Indeed, it’s startling to think that, largely through its colossal PBM profits, CVS was able to pay $69 billion to acquire a major insurer such as Aetna, when it was health insurance providers like Aetna that dominated the market a mere decade ago.
Consumers are now supposed to accept that a company who kept its pharmacy negotiations hidden from view as it padded its bottom line by billions is now going to lasso health care costs on their behalf? Certainly there is nothing wrong with earning profits in health care, even significant ones, but the manner in which these profits were earned does matter, especially in the wake of such a significant merger.
As one health care analyst noted, CVS and Aetna are health care “behemoths,” and had ample time to address mounting costs for consumers but have yet to act. The CEOs sympathizing with consumers who “fall between the cracks” is all well and good, but this marriage is at its very core about survival in the shifting health care environment, and maintaining profitability.
With Wal-Mart already undercutting prescription prices and Amazon set to enter the pharmacy business, CVS/Aetna needs to offer services others can’t to survive. Whether savings for consumers enters the mix is something that has yet to be made apparent.
Another reason for skepticism regarding this new model is that it’s not really all that new. As Carnegie Mellon health economist Martin Gaynor told the New York Times, roadblocks from existing providers haven’t led to consumer savings yet in CVS clinics, even when people found access improved. “What are they going to do different here?” he asked.
And then there is the issue of continued health care consolidation, as it is expected that the CVS/Aetna merger will lead to more such arrangements. As Forbes states, “deals beget other deals,” and the CVS/Aetna deal, a vertical integration between customer and supplier, will be a template going forward. Consolidation would limit market competition, leading to much less downward pressure on costs for consumers. If ExpressScripts, the last non-integrated PBM, should join forces with a supplier, for example Walgreens, more than one analyst has speculated there will be less incentive for PBMs to undercut each other in their prescription drug deals with manufacturers, leading to higher patient costs.

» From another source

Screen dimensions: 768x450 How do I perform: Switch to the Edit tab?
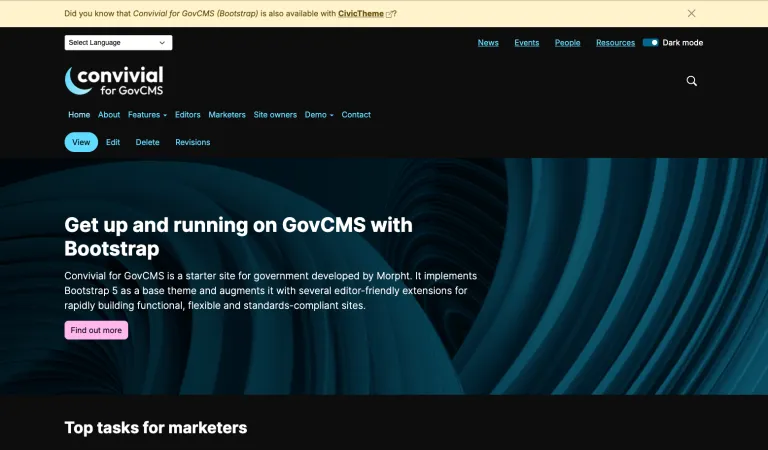tap(113, 142)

Consolidation didn’t lower costs when the country’s largest private insurer, United Health Group (UHG), merged with a PBM ten years ago to form what is now OptumRx. The years since have seen a significant surge in health care costs, prescription drugs especially.
There’s no reason to believe that further integration of the industry will lead to meaningful consumer savings. Although there is reason to believe that mega-mergers will make it even tougher for new competition to enter the market, another blow to consumer choice.
Consolidation can make it harder for patients to go outside their network, further limiting consumer options and keeping patients locked in what some refer to as “health care kingdoms.” Neither CVS nor Aetna has much of a record of successfully controlling costs.
Coupling that with the non-existent record of industry consolidations offering any cost benefit to patients, and this massive merger, which some have heralded as transforming health care, may in the end be just more of the same. For consumers facing spiraling and opaque health care costs, as market competition shrinks, there’s more than enough reason to be skeptical that much is transforming positively for them.
Gerard Scimeca is an attorney and Vice President of Consumer Action for a Strong Economy (CASE), a free-market oriented consumer advocacy organization.